Stuttgart 21 Eine Verletzung, zwei Geschichten

Von Von Wolf-Dieter Obst und Roland Böhm 

Die Bahn widerspricht der Darstellung eines an den Augen verletzten Stuttgart-21-Gegners.

Stuttgart - Sein Foto ging durch die Medien: Dietrich Wagner, der Demonstrant aus dem Schlossgarten mit den blutigen Augenverletzungen. Der 66-Jährige, getroffen von einem Strahl eines Polizei-Wasserwerfers, müsse erneut an den Augen operiert werden, sagte eine Sprecherin des Katharinenhospitals am Mittwoch. Auch ein zweiter Demonstrant, der beim Polizeieinsatz am 30. September an einem Auge schwer verletzt wurde, müsse erneut behandelt werden.

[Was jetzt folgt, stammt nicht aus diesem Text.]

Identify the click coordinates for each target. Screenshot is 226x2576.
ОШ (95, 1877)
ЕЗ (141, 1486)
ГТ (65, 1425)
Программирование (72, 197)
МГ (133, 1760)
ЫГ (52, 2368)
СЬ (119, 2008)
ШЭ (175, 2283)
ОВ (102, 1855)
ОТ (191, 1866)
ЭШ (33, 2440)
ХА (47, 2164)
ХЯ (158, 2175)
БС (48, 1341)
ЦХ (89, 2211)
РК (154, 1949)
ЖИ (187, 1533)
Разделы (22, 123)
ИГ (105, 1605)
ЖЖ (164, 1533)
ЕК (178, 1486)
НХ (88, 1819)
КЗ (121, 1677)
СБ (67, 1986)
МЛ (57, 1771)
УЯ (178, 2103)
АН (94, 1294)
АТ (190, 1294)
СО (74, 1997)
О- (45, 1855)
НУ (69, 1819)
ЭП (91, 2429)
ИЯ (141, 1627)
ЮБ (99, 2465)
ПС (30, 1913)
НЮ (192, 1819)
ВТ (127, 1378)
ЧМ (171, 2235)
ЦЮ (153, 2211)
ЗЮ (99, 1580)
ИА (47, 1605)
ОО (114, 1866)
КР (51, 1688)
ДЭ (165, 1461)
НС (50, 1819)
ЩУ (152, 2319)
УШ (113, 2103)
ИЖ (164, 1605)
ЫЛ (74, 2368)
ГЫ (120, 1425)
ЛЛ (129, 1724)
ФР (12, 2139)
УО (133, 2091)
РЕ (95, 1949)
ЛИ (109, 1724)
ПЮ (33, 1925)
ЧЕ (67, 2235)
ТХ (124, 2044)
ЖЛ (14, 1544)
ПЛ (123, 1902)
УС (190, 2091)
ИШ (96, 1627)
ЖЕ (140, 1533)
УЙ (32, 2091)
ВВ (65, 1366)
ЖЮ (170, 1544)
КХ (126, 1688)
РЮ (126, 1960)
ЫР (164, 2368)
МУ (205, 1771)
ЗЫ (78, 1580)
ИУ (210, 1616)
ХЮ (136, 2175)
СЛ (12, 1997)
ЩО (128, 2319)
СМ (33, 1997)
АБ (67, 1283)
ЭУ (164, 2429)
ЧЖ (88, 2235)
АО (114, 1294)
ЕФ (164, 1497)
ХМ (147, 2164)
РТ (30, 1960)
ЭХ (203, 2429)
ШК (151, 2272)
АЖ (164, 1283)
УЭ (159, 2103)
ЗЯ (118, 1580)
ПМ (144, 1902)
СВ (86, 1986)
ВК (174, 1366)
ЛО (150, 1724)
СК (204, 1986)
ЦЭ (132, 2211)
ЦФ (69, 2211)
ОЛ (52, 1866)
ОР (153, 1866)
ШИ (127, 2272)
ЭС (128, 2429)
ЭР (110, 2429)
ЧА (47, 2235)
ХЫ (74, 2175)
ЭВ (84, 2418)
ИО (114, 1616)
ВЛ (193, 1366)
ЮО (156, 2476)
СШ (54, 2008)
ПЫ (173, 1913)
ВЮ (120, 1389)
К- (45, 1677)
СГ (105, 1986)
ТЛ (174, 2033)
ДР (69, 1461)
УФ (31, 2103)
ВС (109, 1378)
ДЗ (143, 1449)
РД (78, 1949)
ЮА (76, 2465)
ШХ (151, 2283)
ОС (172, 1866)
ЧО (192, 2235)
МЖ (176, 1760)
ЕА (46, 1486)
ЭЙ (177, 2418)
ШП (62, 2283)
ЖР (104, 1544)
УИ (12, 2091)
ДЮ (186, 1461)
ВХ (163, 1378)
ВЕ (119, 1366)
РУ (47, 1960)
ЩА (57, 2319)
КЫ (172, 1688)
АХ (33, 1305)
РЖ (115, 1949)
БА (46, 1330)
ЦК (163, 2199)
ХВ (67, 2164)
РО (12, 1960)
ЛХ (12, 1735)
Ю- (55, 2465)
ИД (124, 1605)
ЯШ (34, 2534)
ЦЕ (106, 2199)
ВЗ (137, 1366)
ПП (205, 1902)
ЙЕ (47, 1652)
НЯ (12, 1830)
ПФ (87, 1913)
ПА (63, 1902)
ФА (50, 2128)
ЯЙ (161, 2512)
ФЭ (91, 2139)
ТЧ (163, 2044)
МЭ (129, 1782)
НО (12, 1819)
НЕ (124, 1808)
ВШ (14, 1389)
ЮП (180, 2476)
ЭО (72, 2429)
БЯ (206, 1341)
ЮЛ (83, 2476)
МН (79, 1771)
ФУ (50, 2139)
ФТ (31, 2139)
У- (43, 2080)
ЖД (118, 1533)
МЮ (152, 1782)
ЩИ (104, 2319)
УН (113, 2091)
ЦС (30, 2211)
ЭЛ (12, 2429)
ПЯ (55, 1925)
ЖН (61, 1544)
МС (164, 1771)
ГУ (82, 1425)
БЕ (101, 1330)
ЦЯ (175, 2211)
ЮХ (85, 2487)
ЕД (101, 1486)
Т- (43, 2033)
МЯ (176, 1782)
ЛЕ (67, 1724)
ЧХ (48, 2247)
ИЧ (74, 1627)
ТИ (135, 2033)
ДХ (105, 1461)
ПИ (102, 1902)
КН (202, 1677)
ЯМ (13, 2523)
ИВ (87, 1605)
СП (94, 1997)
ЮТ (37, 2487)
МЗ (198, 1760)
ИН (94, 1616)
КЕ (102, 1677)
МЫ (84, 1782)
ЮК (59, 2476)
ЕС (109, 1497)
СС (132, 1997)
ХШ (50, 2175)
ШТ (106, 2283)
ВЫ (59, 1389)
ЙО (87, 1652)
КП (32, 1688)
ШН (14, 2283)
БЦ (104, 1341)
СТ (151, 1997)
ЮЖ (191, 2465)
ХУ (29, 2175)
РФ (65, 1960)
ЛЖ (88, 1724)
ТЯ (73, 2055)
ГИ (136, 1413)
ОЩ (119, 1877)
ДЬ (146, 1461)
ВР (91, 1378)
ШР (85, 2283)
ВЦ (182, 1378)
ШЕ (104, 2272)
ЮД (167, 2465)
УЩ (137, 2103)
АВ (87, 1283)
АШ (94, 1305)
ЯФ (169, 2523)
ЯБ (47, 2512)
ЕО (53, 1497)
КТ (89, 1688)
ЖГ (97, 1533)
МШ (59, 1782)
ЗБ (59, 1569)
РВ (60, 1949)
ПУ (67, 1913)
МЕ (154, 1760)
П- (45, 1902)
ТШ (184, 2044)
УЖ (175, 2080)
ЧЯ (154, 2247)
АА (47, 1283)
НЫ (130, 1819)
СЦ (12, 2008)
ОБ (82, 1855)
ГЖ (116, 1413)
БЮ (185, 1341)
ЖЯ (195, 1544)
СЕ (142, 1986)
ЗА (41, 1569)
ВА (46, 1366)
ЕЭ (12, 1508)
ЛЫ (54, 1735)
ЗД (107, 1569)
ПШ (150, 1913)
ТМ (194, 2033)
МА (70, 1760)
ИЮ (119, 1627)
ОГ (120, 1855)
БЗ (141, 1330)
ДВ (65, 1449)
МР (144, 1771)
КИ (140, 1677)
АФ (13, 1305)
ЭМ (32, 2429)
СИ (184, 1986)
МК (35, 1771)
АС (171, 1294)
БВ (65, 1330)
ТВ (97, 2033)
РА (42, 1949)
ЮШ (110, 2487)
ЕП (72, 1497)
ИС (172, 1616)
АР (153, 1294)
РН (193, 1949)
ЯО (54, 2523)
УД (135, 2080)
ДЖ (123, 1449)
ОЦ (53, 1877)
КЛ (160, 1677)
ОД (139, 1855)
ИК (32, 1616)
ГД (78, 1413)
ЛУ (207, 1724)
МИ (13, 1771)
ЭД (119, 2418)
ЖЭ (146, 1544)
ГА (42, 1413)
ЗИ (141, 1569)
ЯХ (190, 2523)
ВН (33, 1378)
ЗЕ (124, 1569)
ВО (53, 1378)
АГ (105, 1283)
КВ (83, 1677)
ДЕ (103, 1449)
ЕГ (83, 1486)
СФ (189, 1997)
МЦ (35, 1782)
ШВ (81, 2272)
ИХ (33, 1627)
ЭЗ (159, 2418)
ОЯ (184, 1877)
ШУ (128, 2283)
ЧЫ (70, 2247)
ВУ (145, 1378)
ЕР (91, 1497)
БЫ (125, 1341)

Über bleibende Schäden könnten die Ärzte keine Angaben machen.

Dem Magazin "Stern" schilderte Wagner, Ingenieur im Ruhestand, wie es zu seinen Verletzungen kam: Er habe versucht, Jugendlichen zu helfen, die vom Strahl des Wasserwerfers weggefegt worden seien. Deshalb habe er die Arme hochgerissen und den Polizisten gewunken, um sie zum Aufhören zu bewegen. Dann habe ihn selbst der Wasserstrahl direkt ins Gesicht getroffen - so massiv, dass er ohnmächtig geworden sei. "Es fühlte sich an wie der Schlag von einem Riesenboxer", sagte der 66-Jährige.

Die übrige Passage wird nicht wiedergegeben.